Today was a mixed day. I was happy that I got to play my games some of the day - I got to set up my Wii and play for the first time in two years - but I'm still sad about many things. I started the day by looking for jobs but couldn't find any. Those that I was almost qualified for I lacked experience (mostly one year or more of a specific type of experience.) I'm so behind on so many school projects I had to force myself to try and do some. It took quite a long time to find the motivation and focus, but I managed to get through the two that I needed to do for tomorrow. I'll have to try and get caught up on the like four or so that I still owe for last semester's class on Friday and Sunday at work. Those will be the easiest times to motivate, as that is not time I could spend doing other things. I also got a shift for Saturday, so I can do some then too.

I think though that most of my lack of motivation comes from the fact that I'm just not having fun anymore in classes. (And I never see the point in having a class if the students don't find learning the material fun.) Back in the day there was very little busy work outside of class, and it was about learning and exploring new things. Projects were fun, light, and interesting. This semester, and really for the past several, it's like the classes are boring, the busy work is boring, tedious, and difficult for me to do (in terms of access, schedule, or resources), but most of all this time around I have something due every week in both classes. That means I'm spending between three and six hours per class doing something every week that I don't find interesting or within my normal routine. I know it sounds like I'm just complaining, but if I'm not enjoying it, if it doesn't seem to be gaining me anything, if it isn't interesting, and if it is causing me stress and worry... well, that's not something you normally want to continue if you have any kind of choice. If I saw any way into a career path that I'd enjoy by taking other classes or again redirecting myself I would, but at this point I just don't know what to do anymore. Days like today I look at jobs and either find nothing at all or ones that require experience that I just don't have and can't get until someone lets me into the field.
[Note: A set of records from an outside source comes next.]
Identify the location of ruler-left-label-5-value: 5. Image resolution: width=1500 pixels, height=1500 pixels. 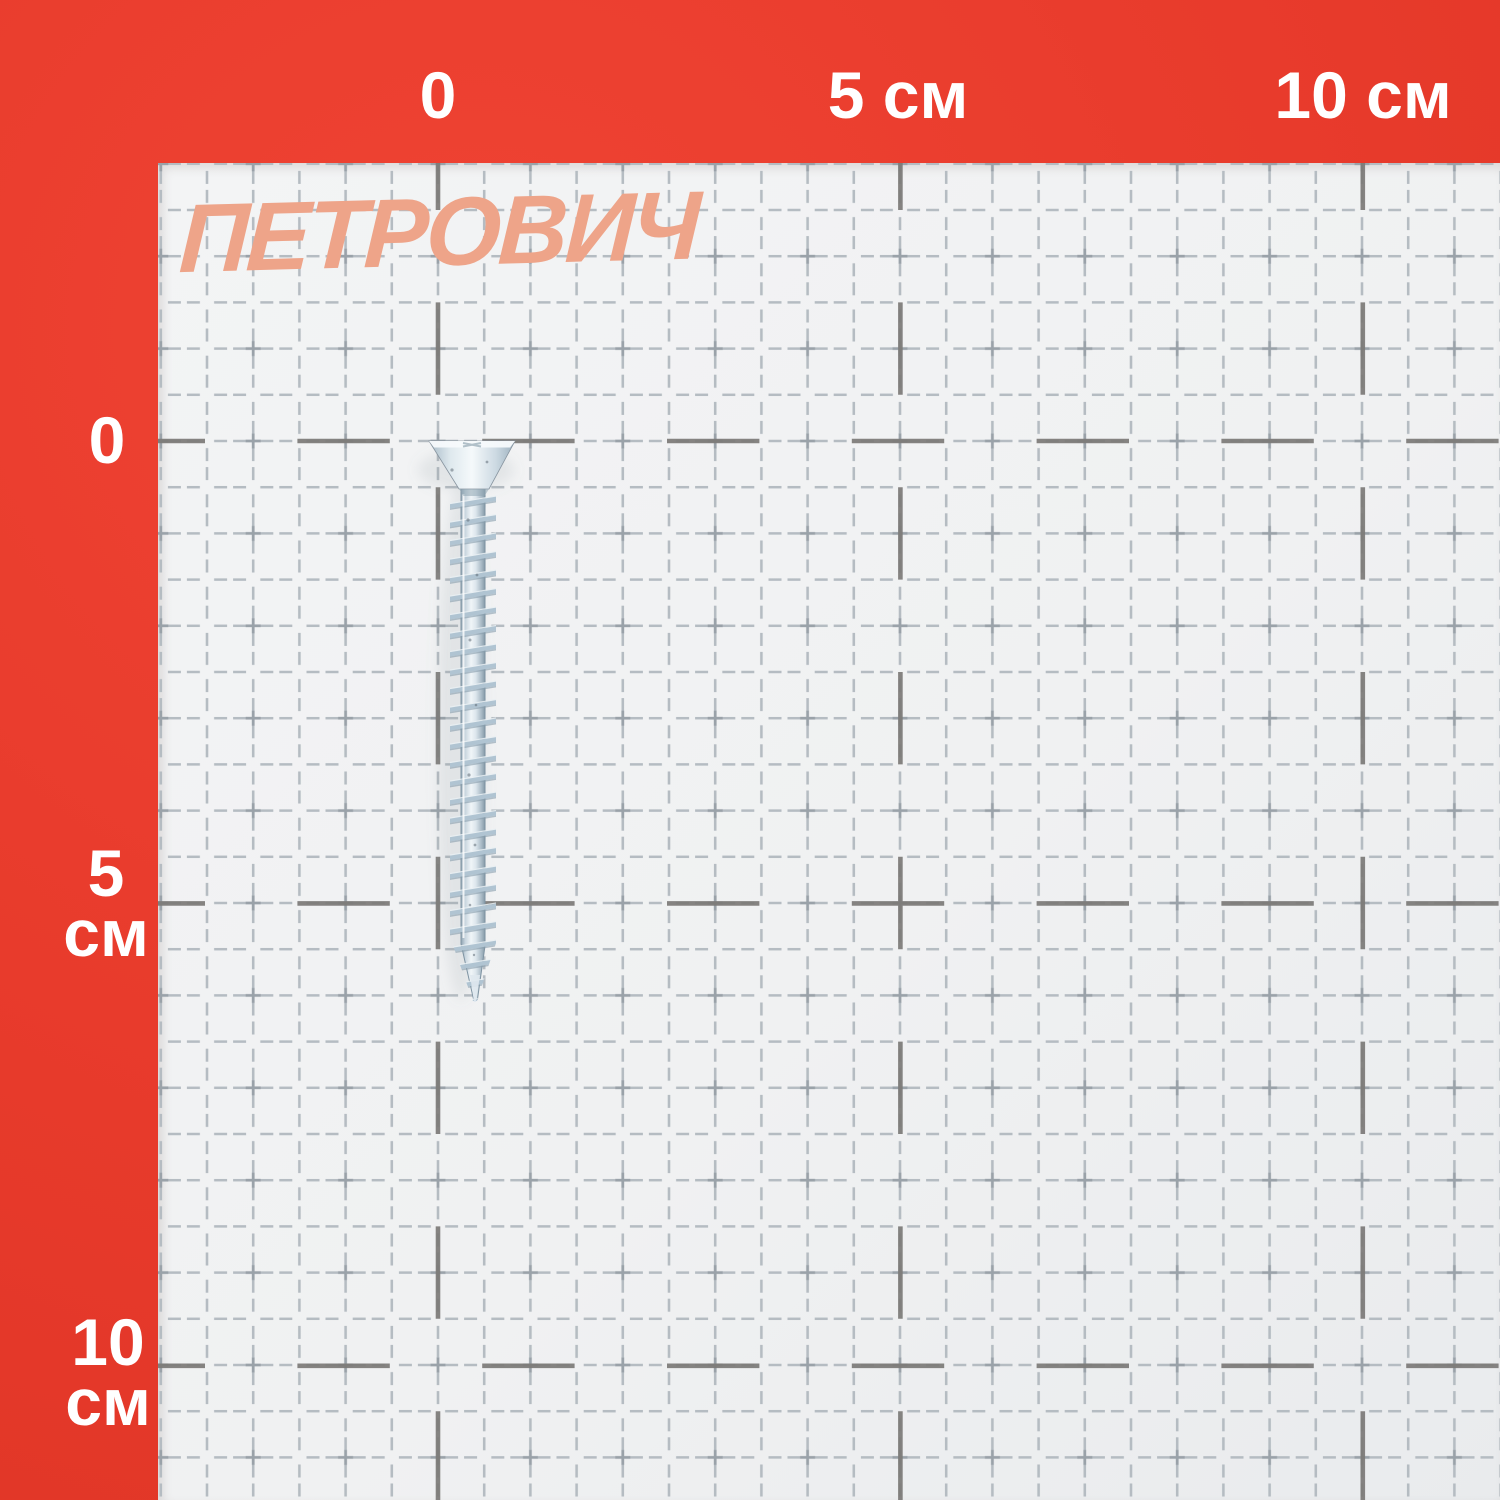
(106, 873).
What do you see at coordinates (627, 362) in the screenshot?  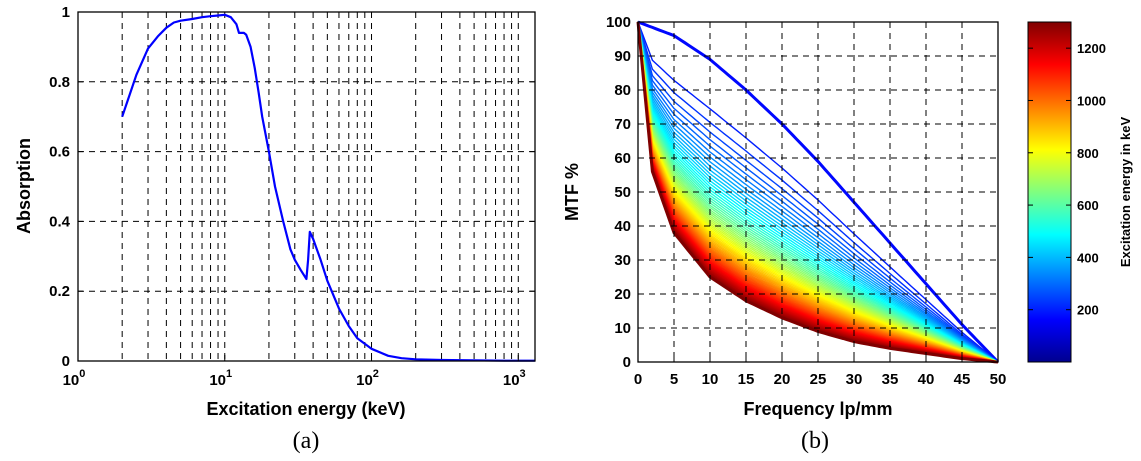 I see `mtf-ytick-label: 0` at bounding box center [627, 362].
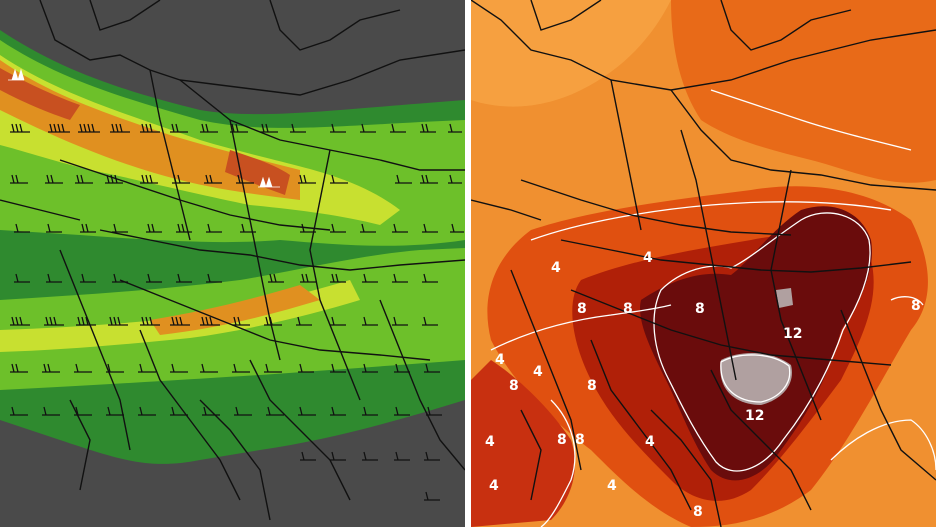 This screenshot has height=527, width=936. Describe the element at coordinates (523, 444) in the screenshot. I see `anomaly-field-very-hot-italy` at that location.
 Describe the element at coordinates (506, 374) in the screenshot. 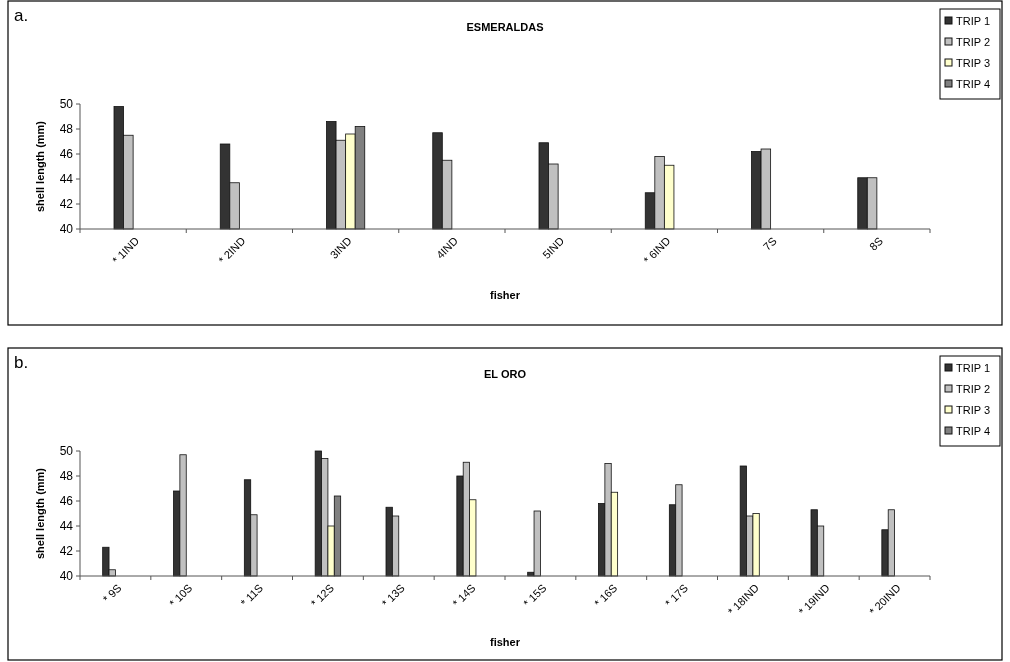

Each day I'm settling back a bit more into my regular life; I can play my games again, I can eat normally again, I'm starting to remember things I can eat and what to buy next time I go to the store; getting more regular in terms of sleeping times, showering times, and play times. Yet there is still so much I'm blocked or prevented from doing, so many things I feel forced to do because there is a tiny chance it may allow me to move forward, but can't help and think that the steps so far have done nothing to help me.

I continue to be hopeful about the future, yet find myself at the end of yet another week wondering if the chaos will ever settle.